Pour son premier roman, Amélie Cordonnier a le culot d'aborder de façon très cash un sujet peu abordé : la violence verbale dans le couple, la violence cachée, sourde, sournoise, insoupçonnable des mots qui terrasse et tabasse aussi sûrement que des coups.

Le tutoiement du récit, imposé par la narratrice qui se parle à elle-même, crée immédiatement une proximité qui ne lâchera jamais le lecteur et le lie à elle. Amélie Cordonnier trouve les mots justes pour raconter le piège qui se referme sur cette femme qui s'enlise lorsqu'après sept années de calme son mari rechute et l'agonit d'insultes qui tombent de façon imprévisible. L'auteure a l'intelligence de ne pas assommer le lecteur sous un tombereau d'injures, mais de doser son effet en les faisant débouler au bon moment pour renforcer l'effet de sidération.

Forcément, on s'interroge durant tout le livre, pourquoi ne part-elle pas fissa ? Toute la complexité de la situation est parfaitement rendue.
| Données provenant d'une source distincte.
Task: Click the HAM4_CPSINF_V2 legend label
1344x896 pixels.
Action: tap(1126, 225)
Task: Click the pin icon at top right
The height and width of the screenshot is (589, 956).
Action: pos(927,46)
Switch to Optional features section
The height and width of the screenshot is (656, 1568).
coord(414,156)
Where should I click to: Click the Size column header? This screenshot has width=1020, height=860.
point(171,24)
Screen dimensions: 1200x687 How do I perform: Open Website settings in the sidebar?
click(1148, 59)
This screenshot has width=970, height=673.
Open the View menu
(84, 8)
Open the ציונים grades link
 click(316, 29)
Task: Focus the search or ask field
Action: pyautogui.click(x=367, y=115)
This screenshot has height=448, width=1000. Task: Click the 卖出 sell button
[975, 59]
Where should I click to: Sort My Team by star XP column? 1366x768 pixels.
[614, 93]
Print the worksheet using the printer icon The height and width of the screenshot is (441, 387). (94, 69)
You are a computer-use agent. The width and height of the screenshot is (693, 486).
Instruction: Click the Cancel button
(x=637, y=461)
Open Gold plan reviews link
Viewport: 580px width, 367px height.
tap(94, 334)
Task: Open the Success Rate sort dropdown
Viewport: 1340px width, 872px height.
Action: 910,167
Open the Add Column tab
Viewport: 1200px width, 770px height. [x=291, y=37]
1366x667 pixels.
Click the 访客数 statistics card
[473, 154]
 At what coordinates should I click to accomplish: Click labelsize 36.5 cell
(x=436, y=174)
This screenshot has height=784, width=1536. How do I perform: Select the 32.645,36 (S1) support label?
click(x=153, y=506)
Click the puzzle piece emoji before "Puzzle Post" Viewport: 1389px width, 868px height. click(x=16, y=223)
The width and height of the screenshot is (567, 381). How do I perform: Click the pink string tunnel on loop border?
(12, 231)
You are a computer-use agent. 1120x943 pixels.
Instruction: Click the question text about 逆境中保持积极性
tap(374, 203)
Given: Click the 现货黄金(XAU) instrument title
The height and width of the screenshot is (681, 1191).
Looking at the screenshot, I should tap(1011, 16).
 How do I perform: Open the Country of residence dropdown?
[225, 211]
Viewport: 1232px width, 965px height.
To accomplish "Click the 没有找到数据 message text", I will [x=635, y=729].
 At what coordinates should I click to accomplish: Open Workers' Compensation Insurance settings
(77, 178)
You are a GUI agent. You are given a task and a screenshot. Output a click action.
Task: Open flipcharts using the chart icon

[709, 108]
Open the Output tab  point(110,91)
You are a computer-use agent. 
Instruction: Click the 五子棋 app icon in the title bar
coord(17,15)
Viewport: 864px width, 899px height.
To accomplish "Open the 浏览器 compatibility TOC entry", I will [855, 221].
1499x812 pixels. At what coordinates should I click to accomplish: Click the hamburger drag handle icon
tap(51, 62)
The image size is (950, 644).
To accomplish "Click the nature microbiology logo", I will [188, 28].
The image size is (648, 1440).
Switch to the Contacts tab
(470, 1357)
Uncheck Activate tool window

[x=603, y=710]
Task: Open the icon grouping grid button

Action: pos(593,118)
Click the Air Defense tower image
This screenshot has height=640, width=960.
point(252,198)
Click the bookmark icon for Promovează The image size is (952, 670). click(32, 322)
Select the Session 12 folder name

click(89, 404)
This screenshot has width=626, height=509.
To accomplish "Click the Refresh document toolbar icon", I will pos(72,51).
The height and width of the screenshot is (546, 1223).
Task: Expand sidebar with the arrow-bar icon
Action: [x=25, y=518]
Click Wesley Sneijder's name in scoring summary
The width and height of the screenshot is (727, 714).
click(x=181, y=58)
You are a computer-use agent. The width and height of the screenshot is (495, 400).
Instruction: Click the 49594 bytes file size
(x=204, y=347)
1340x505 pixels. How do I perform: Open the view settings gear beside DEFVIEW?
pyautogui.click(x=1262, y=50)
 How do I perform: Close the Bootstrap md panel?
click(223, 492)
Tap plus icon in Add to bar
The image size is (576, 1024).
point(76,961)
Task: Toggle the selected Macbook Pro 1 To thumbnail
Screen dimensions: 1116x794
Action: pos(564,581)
Ce n'est plus une affaire de couple mais de famille maintenant qu'il y a deux enfants, un ado et une petite fille. le mari est un bon père aux yeux de la société qui ne sait rien, mais peut-on vraiment l'être quand on transmet cette violence à ses enfants ? Les accès de violence verbale sont épisodiques et laissent de la place à l'espoir de s'installer. La narratrice n'est ni lâche, ni faible mais ficelée de partout par la honte et l'effroi comme une bête traquée, croyant encore possible à un sauvetage par l'amour.

Si le roman tourne parfois un peu en rond en même temps que la narratrice hésite sur le choix à effectuer, j'ai apprécié le fait qu'Amélie Cordonnier laisse beaucoup de place au lecteur pour se construire sa propre opinion. Par exemple, jamais elle ne tombe dans la lourdeur psychologisante voire moralisatrice qui consisterait ( par facilité ) à poser un diagnostic sur la pathologie dont souffre ce mari maltraitant, jamais on ne comprend vraiment ce qui l'anime ni pourquoi il est aussi violent. Et n'importe comment, rien ne pourrait l'excuser. de même, la fin est extrêmement ouverte avec son ambiguïté qui permet plusieurs interprétations sur le choix final de la femme, partir ou rester.